Designer Paolo Martin talks about one of the most extraordinary and innovative dream cars of all time, unveiled to the public at the 1970 Geneva Motor Show. Through the backstage and with details of its genesis, he explains how it was born, but also how it should have remained. Because from the author’s point of view, the version implemented by the current owner is like tampering with a work of art.


Photos and Drawings courtesy of Paolo Martin Archive

It all began in 1968. Ferrari had sent Pininfarina two chassis of the 25 built for the type approval of the Ferrari 512 S. The chassis had remained unsold, and were sent to Turin to be used to develop a couple of prototypes for a possible future production. One was handed over to Filippo Sapino, my colleague from the style team who at the time was working in Grugliasco, and one to me. The input we had received was to think of a show car – then known as a dream car – suited to that chassis, without any great demands. I made my proposal, a small sketch on an A3 sheet; while Sapino did something better: a beautiful figure. His proposal was chosen. They still weren’t ready for mine, it was considered a rather strange “thing” while Sapino’s was “more feasible”, more of a real car. Although I had tried to make my idea a bit more attractive, it was decided that it wasn’t right and was put to one side for the time being.

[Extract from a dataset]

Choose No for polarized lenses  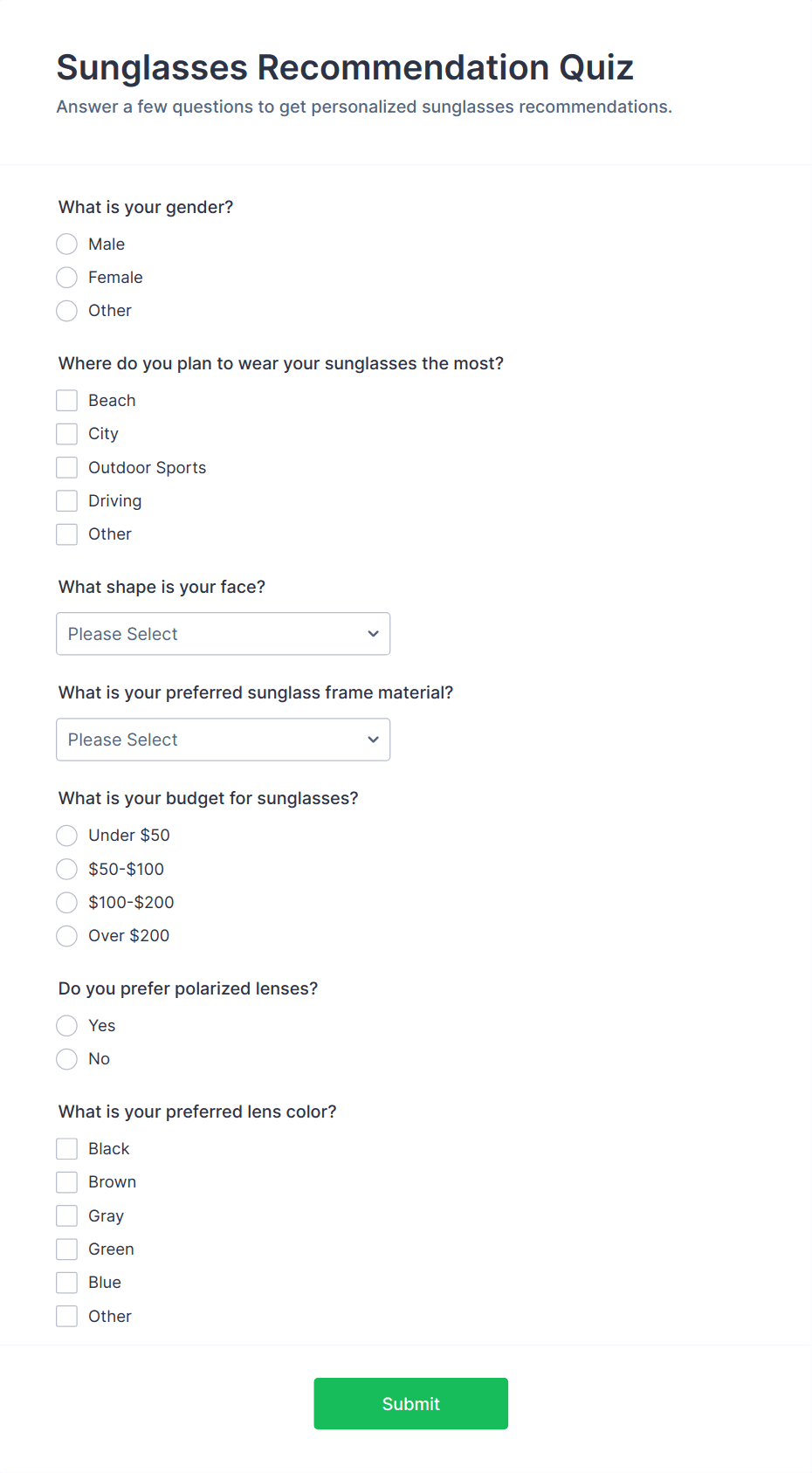(66, 1058)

And so August 1969 arrived, and I decided to give some three-dimensional shape to my idea. I ordered eight square metres of polystyrene, unloaded it and started to scratch and saw, until I had a car in scale 1:1.


Returning from the holidays, which I missed because I was working on my idea, Sergio Pininfarina and the engineer Renzo Carli – Sergio’s right-hand man and brother-in-law – were quite perplexed and indeed even a bit annoyed.

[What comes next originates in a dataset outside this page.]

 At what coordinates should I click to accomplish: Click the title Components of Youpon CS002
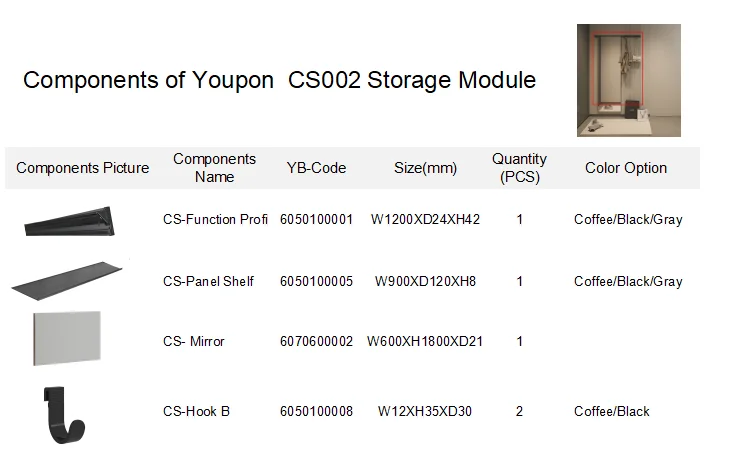point(279,80)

They didn’t agree with the idea that I had come up with, so out of the ordinary: “What planet are you on, how did you get the idea of doing something like that?” they asked me.

The polystyrene car was hidden under a cloth and forgotten for a while. It remained hidden for six months, more or less. Then one day, just like that, they decided to build it: the Geneva Motor Show was to start soon, and we had to put something scenic on display.



I invented practically everything of the Modulo, without any external inspiration: the idea just came to me, pretty much like all my creations. I had no specific references, not even space vehicles, also because at that time there was nothing you could refer to.


Some say that my inspiration came from the Shuttle, but it didn’t exist at that time. It was a completely personal interpretation. The only thing I wanted to do was to make something different from the usual car.

I merely tried to translate the two dimensions of the original sketch into three dimensions: a graphic work that was developed into a 3D. I started from a graphic shape, so the concept of modularity (and from here the name Modulo) repeated both inside and out: the seats are exactly the same, the controls on the side, graphically all the parts are practically specular. This was the reason behind the inspiration, but many more came after.



The Modulo was presented at the 1970 Geneva Motor Show. Engineer Fioravanti decided at the last minute that the original colour, a pearly pale blue, was wrong and had it painted black on a white background. Later the car returned to its original colour, but after that I knew no more of it, because I left Pininfarina in 1972. I know it was repainted white, but I don’t know whose idea it was.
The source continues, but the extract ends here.